Die Sahaj-Kolumne: Vayu – der Name ist Programm
Es gibt jemanden, der es definitiv wert ist, ihm eine Kolumne zu widmen. Und dieser jemand ist Vayu. Als Hundewelpe wurde er Shri Mataji geschenkt; seine ersten anderthalb Jahre verbrachte er im Schloß in Cabella. Bis eine Yogini sich beim Gassigehen verliebte und ihn zu sich nahm. Fortan belebte er unsere kleine Yogi-Nachbarschaft. Man muss hinzufügen: Vayu ist gebürtiger Italiener. Daher hört er (wenn überhaupt) nur auf italienische Kommandos und das erklärt auch sein Temperament. Er ist sehr – nennen wir es mal – extrovertiert. Mag er jemanden (und das trifft auf ungefähr alle zu, einschließlich Einbrecher), wird er diese Sympathie auch bezeugen – meist feucht-fröhlich. D.h. mit fröhlich wedelndem Schwanz wird er versuchen, dieser Person einen feuchten Lecker einmal quer über das Gesicht zu verpassen. Bei soviel ehrlich gemeinter Zuneigung fühlte ich mich manches Mal etwas überfordert.
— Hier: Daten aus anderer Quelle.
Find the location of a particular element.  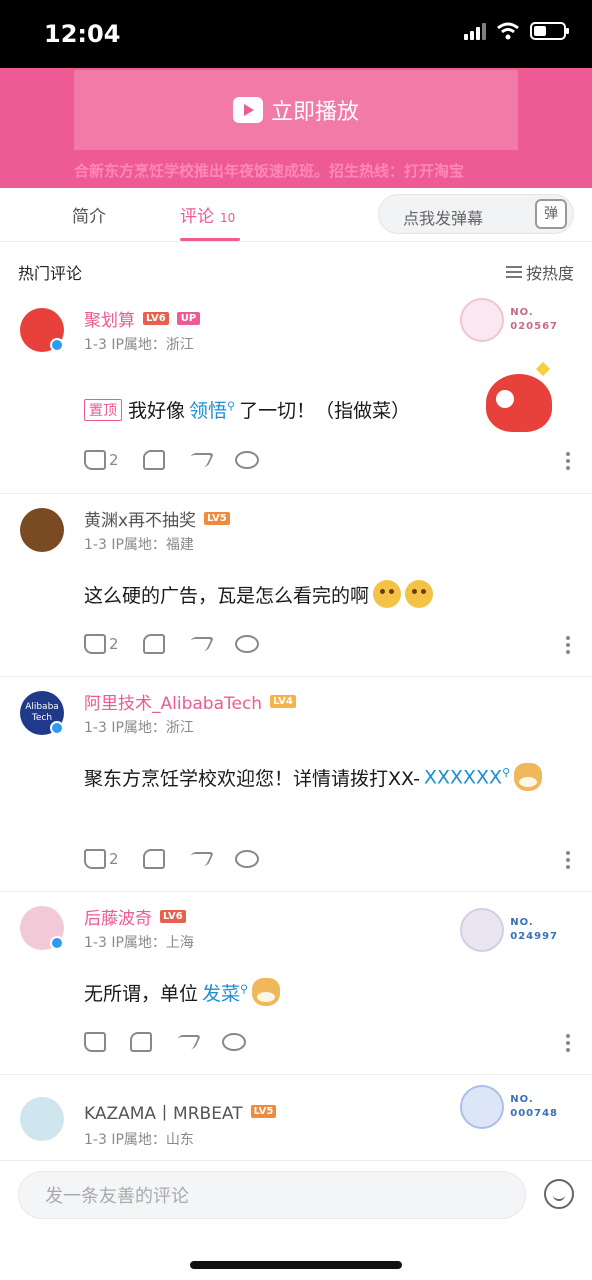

Ich weiß nicht, wer ihm seinen Namen gab. Auf jedem Fall wird er ihm ohne Zweifel gerecht. Er scheint ein besonderes Blessing von Shri Vayu, dem Gott des Windes, zu besitzen. In Windeseile schafft er, sich aus diversen Hundehalsbändern zu befreien. Wie ein Tornado flitzt er gleich darauf der Freiheit entgegen. Vayu ist ein „free spirit“, dessen Durst nach Freiheit ihn immer wieder zu überraschenden Höchstleistungen antreibt. Über hohe Zäune springen oder sich unter denselben durchgraben, das Halsband durchkauen – Vayu ist erfinderisch, insb. wenn eine Hundedame in Riechweite ist. Wir haben schon vermutet, er könnte die Inkarnation von Houdini, dem Entfesselungskünstler sein.
Mit seinen Kunststücken hat Vayu bereits einen hohen Bekanntheitsgrad erreicht unter der hiesigen Polizei, dem Ordnungsamt, diversen Hundefängern und Bewohnern dieses und einiger Nachbarorte. Nicht nur einmal sah ich im Augenwinkel einen blonden Blitz am Küchenfenster vorbeiflitzen und wusste Bescheid: Vayu war mal wieder auf Streifzug. Und dabei ließ er kein Abenteuer aus: Vermutlich veranlasste ihn seine Neugier, an allerhand herumzuprobieren, und so kehrte er manchmal mit fürchterlichen Durchfällen heim. Einmal wurde er im Baumarkt eingefangen, als er sich dort die Fische im Aquarium anschaute. Einmal fuhr er allein mit dem Zug bis ans andere Ende von Berlin – natürlich schwarz. Er machte Bekanntschaft mit diversen Tier- und Hundeheimen in der Umgebung. Vermutlich sah er seine Aufgabe darin, überall Vibrationen zu verbreiten.
Einen Hund wie Vayu kann man für eine Kollektivität nur empfehlen. Es schweißt ungeheuer zusammen, wenn man sich gemeinsam auf die Suche begibt, verzweifelt einem blitzschnellen Hund hinterherjagt oder Strategien erarbeitet, wie man ihm den Weg abschneiden oder Köder auslegen kann. Den Spaßfaktor darf man dabei auch nicht vergessen. Den hatten insb. auch die Kinder. Vayu ist nämlich ein Kinderfreund und zeigt sich Kindern gegenüber von seiner besonders spaßigen Seite. Nur bei Fernsehabenden störte er zuweilen etwas; wenn er seine Schnauze in jede Chips-Schüssel stecken musste und wenn ihm beim entspannten Liegen vor dem Fernseher gewisse Lüfte entkrochen.
Bemerkenswert ist, dass er nach all seinen Eskapaden immer irgendwie wieder zurückkehrte – teilweise auch von allein. Oder er war einfach schlau, denn seine Besitzerin bereitete ihm den Hundehimmel auf Erden. Bis sie ihn abgeben musste. Nun lebt er bei Yogis in Finnland und wird dort die Kollektivität gehörig aufmischen. Ich bin schon auf Hundegeschichten aus Helsinki gespannt. Vayu, wir werden dich vermissen.
Annika
April 21st, 2010 at 14:14
Ja es ist alles war, auch mit dem zug!
Ich vermisse in auch den er war stets voller freude, vieleicht verdiente er auch den zweiten namen Ananda!